Stored records
..............................

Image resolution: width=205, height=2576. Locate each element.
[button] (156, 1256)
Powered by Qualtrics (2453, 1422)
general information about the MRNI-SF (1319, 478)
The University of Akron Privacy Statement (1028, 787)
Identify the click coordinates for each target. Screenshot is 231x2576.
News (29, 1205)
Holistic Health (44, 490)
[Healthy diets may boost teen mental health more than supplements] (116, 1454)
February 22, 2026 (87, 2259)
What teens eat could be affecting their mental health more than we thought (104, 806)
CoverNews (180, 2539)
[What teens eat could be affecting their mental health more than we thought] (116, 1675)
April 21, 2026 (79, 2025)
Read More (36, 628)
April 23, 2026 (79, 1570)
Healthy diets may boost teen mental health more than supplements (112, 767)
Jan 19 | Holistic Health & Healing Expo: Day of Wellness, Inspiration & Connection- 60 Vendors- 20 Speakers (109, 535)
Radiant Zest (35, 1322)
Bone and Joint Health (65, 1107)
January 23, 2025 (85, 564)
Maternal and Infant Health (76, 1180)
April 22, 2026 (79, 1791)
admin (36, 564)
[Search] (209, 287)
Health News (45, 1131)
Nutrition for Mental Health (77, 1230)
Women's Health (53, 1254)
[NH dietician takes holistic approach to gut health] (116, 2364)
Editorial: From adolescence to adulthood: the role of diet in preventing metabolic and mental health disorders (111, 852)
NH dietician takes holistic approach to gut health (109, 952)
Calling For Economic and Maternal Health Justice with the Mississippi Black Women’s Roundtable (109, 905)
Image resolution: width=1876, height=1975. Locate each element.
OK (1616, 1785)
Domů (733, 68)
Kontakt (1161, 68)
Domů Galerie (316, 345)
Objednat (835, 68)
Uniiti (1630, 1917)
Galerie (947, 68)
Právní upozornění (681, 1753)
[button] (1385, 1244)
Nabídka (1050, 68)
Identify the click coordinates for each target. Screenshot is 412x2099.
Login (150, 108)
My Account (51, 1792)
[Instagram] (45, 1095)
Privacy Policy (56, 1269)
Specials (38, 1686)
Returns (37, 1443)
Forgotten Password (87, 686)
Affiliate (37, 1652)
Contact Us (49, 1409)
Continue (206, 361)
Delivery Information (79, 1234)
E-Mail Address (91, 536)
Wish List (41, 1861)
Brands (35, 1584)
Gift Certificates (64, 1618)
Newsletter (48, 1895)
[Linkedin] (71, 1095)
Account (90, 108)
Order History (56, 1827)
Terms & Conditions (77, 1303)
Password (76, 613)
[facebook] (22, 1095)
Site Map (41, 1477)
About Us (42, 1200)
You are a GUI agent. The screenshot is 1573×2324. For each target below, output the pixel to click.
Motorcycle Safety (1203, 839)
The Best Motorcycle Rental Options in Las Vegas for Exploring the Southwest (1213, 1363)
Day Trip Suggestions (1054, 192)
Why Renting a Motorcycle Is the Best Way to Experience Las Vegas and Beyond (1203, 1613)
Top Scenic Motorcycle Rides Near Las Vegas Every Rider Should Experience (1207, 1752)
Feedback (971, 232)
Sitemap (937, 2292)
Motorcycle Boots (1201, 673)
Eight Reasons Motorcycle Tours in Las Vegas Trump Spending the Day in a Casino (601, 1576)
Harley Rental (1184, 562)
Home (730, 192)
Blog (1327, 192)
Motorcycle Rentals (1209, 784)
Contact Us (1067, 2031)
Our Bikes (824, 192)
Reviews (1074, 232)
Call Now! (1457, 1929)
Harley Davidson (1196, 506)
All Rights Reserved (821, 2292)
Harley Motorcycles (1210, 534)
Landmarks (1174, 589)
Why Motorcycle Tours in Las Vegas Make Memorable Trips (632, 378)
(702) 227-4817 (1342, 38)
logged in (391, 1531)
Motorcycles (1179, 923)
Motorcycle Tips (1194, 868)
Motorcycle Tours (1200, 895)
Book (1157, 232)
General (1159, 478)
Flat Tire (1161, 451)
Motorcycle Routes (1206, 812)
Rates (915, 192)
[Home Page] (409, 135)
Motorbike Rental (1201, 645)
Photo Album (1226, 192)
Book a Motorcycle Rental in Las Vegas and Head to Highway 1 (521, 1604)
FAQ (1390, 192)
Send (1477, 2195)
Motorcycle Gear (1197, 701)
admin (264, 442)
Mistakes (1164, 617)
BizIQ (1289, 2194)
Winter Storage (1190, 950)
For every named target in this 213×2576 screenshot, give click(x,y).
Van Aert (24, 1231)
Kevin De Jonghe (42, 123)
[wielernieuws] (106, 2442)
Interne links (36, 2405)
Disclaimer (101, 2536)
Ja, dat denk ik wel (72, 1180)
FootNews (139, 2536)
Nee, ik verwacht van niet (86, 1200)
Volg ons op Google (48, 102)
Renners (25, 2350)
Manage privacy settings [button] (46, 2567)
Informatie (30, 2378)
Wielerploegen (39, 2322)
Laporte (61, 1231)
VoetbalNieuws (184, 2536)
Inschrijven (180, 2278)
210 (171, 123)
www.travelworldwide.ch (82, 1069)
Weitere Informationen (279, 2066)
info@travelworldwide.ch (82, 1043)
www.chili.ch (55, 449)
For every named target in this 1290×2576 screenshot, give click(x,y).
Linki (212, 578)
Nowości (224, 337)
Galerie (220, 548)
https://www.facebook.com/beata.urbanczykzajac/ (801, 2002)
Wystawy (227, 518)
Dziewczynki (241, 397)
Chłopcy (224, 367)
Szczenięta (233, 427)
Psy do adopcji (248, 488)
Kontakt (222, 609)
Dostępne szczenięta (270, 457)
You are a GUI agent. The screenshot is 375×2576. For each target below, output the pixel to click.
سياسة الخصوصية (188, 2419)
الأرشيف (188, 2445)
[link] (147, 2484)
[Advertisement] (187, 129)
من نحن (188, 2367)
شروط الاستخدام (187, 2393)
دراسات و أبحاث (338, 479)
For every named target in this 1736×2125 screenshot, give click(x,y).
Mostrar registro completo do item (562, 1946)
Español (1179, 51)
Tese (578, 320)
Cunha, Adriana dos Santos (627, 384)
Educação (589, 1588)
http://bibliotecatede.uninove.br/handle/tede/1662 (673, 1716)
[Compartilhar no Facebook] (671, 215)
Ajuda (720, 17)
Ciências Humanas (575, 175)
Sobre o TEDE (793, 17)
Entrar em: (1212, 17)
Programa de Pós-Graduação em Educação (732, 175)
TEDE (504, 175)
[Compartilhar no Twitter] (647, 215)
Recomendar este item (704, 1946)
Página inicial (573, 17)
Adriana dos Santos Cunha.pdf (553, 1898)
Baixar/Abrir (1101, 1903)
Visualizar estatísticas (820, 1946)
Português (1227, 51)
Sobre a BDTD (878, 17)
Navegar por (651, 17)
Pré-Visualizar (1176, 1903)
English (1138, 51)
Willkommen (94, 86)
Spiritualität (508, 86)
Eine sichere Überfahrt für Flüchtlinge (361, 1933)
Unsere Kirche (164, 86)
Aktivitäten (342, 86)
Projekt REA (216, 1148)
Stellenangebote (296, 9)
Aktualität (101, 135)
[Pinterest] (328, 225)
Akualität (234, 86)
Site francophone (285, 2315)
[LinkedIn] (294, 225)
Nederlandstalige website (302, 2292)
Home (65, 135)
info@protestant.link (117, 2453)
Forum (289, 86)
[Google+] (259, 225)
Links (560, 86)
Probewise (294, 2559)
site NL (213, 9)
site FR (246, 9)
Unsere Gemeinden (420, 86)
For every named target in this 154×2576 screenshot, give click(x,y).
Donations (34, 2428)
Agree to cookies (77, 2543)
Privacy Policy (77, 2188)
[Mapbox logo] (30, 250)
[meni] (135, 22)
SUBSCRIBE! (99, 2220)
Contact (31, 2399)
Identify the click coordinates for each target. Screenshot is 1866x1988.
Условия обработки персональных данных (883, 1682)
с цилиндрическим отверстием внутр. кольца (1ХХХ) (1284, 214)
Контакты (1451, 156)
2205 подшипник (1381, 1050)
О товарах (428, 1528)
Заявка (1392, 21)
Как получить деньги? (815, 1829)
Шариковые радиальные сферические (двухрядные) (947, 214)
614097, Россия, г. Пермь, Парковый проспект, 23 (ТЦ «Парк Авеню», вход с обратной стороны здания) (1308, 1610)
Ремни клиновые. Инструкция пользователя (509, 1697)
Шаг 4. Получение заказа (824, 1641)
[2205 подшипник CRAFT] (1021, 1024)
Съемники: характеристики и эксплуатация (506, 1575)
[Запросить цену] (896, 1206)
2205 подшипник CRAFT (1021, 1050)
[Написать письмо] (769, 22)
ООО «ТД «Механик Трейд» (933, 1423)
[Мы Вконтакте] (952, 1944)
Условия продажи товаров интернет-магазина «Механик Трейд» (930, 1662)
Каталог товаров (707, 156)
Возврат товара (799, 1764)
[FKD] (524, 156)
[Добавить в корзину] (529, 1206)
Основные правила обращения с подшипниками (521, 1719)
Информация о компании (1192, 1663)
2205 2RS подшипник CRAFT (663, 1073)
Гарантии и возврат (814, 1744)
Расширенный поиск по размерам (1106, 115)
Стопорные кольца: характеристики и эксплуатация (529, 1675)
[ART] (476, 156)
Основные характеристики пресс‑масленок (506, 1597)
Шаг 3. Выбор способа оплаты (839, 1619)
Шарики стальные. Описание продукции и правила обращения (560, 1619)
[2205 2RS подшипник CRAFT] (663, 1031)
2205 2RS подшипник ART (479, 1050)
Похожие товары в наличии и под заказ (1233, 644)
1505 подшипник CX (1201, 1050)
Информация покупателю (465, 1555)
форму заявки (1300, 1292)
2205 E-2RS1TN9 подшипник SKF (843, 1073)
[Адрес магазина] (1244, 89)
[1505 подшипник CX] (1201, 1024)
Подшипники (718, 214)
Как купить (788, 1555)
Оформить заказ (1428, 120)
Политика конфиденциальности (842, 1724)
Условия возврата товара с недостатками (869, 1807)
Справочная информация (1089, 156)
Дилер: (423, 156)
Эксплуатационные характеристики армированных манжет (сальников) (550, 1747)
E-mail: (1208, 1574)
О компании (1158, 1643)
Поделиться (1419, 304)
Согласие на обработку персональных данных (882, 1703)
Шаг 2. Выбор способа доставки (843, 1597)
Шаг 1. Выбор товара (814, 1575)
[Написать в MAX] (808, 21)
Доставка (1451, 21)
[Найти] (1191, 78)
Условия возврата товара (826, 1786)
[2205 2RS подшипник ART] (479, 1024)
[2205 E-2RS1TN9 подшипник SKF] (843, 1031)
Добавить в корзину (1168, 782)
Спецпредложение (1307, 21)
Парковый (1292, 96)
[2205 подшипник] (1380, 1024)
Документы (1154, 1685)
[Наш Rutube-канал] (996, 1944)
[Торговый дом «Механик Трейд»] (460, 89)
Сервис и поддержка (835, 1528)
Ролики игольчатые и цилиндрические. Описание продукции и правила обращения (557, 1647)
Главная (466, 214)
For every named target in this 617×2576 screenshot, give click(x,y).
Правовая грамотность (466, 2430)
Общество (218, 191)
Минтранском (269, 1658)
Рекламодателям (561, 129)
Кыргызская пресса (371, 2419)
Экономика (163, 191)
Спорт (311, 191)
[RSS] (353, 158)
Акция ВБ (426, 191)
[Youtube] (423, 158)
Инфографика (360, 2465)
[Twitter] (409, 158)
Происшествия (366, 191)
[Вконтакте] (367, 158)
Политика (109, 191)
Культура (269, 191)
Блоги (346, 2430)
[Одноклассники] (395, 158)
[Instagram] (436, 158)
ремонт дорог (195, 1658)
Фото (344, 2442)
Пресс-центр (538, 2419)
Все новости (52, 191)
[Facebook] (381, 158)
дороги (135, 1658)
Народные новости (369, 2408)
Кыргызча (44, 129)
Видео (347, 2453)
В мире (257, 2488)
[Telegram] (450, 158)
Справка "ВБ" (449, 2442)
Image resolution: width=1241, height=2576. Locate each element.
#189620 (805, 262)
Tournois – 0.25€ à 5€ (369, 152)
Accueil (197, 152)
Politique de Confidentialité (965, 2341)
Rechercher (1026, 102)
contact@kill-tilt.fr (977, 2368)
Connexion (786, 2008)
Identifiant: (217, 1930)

..............................

Check each line above for the word "Cunha" and copy every line that has it.

[Exercise solution]
Cunha, Adriana dos Santos (627, 384)
Adriana dos Santos Cunha.pdf (553, 1898)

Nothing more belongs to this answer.